-------- The data

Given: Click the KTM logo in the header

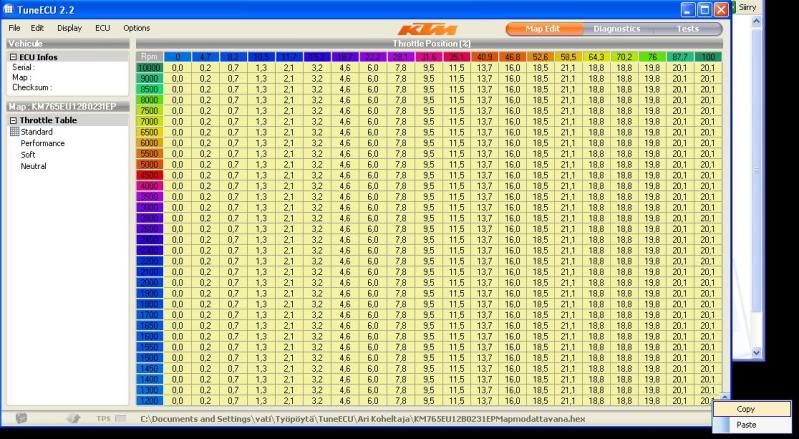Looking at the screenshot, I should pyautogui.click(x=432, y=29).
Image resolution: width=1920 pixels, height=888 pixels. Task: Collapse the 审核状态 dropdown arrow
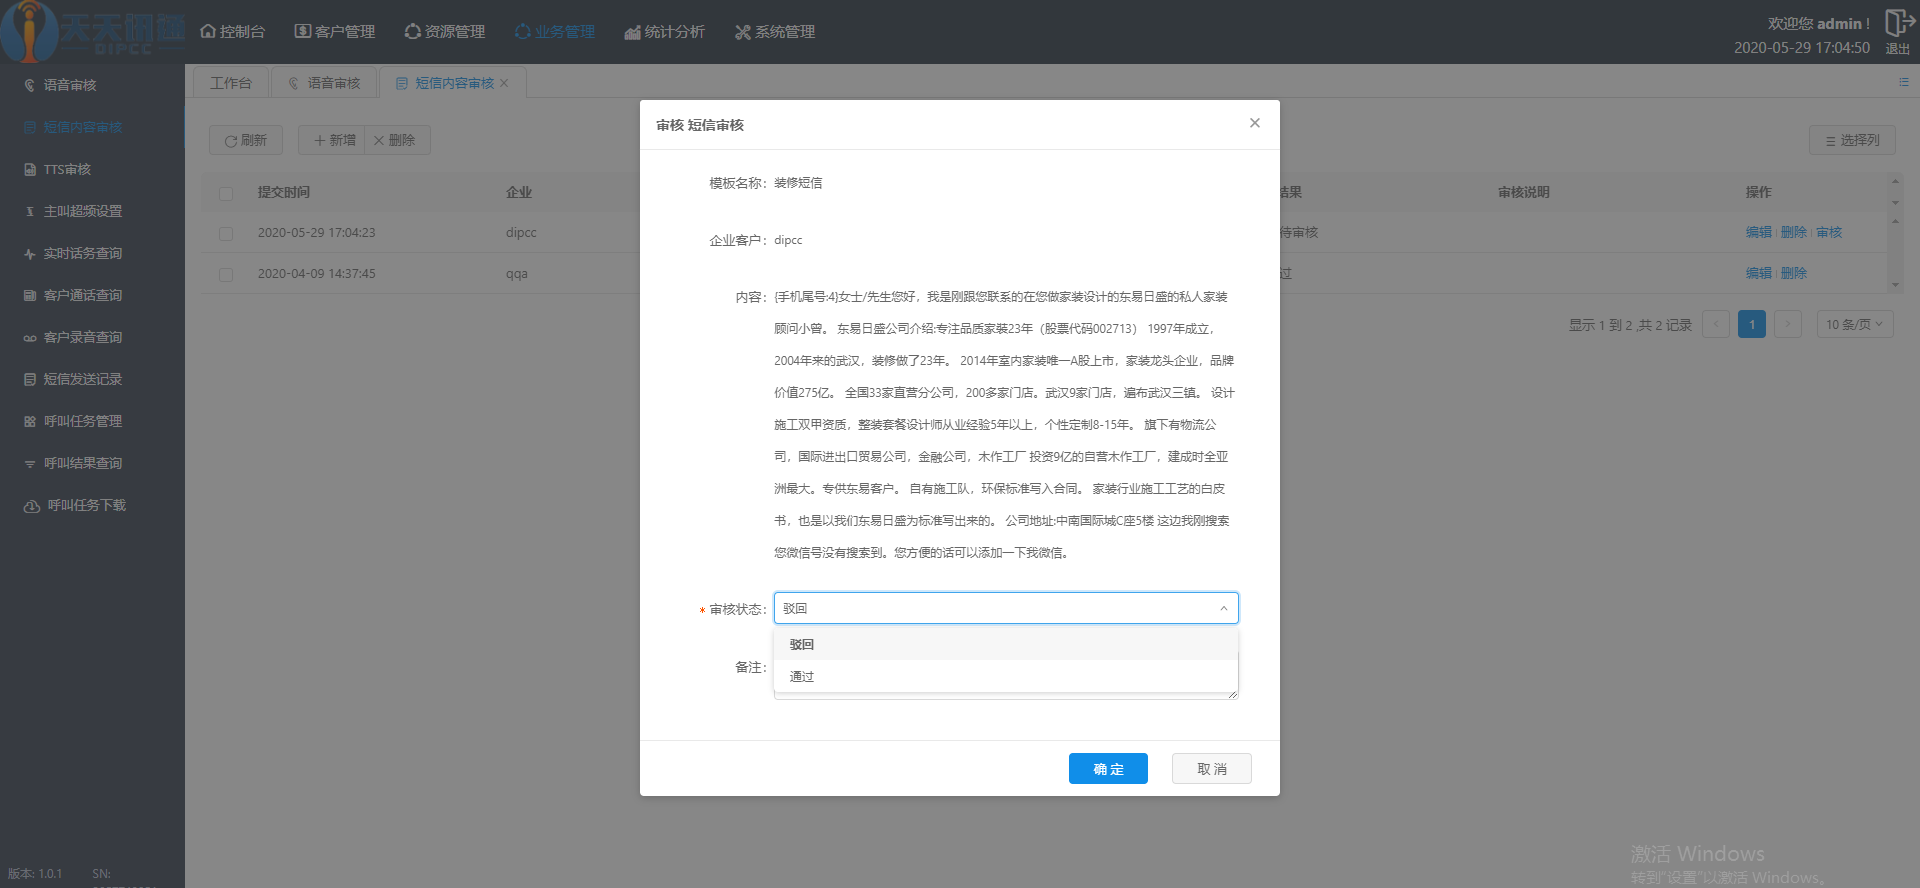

----------------
-------- The data

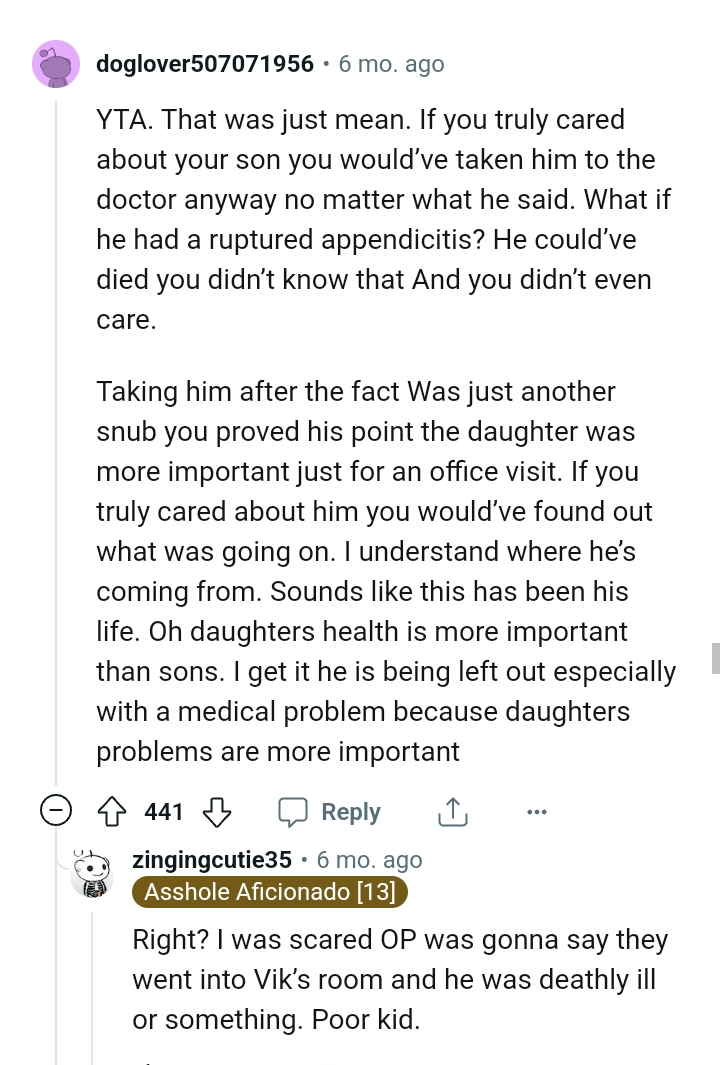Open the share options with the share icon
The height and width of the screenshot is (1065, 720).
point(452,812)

----------------

**Description of the task:** With the pictures omitted, restate word for word the lines above from the line that has "Given: Click the KTM logo in the header" up to and including the line that has "Image resolution: width=1920", and no other lines.

**Answer:**
Given: Click the KTM logo in the header

Looking at the screenshot, I should pyautogui.click(x=432, y=29).
Image resolution: width=1920 pixels, height=888 pixels. Task: Collapse the 审核状态 dropdown arrow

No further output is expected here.